Fasan gegen Sozius – Fasan „gewinnt“
Passiert war Folgendes: Der spätere Kläger war Ende April 2023 gegen 19 Uhr als Sozius auf
dem Motorrad des Versicherungsnehmers der beklagten Haftpflichtversicherung im Emsland
unterwegs. Nach einer langgezogenen Linkskurve beschleunigte der das Motorrad steuernde
Versicherungsnehmer auf geschätzte 130-140 km/h. In diesem Moment erhob sich ein Fasan
aus dem rechten Seitenstreifen und überquerte fliegend die Landstraße. Dabei prallte er gegen
den Helm des Klägers, wodurch dieser den Halt verlor und von dem Motorrad auf die Straße
stürzte. Der Kläger, der keine Schutzkleidung trug, erlitt durch den Sturz und das Schleudern
über den asphaltierten Straßenbelag schwerste Schürfwunden am ganzen Körper sowie – trotz
des getragenen Motorradhelms – Schnittverletzungen und Frakturen an Kopf und Hals.
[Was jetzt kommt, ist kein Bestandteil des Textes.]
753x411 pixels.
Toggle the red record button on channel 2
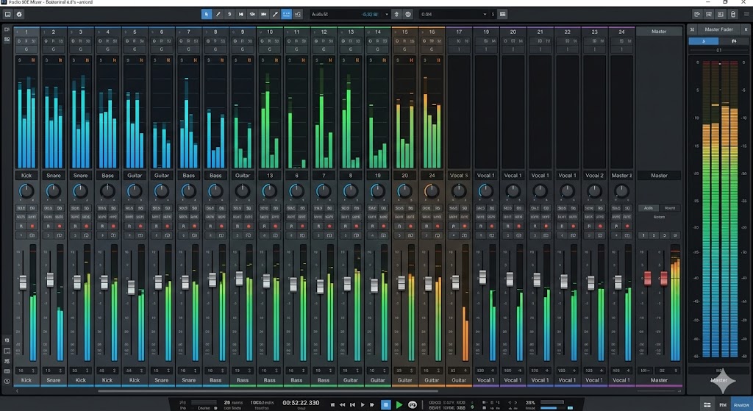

Erst
nach mehreren Operationen konnte der Kläger etwa fünf Monate später seine Erwerbstätigkeit
wiederaufnehmen.


Landgericht: Versicherung haftet nicht
Vor dem Landgericht (LG) Osnabrück nahm der Kläger in der Folge die Haftpflichtversicherung
des Fahrers auf Zahlung von Schmerzensgeld in Höhe von mindestens 25.000 Euro in Anspruch.
Das LG lehnte eine Haftung der Beklagten allerdings vollständig ab: Die Verletzung des Klägers
habe sich nicht beim Betrieb eines Kraftfahrzeugs im Sinne des Straßenverkehrsgesetzes (hier:
§ 7 Abs. 1 StVG) ereignet, denn es habe sich keine vom Fahrzeug ausgehende Gefahr verwirklicht.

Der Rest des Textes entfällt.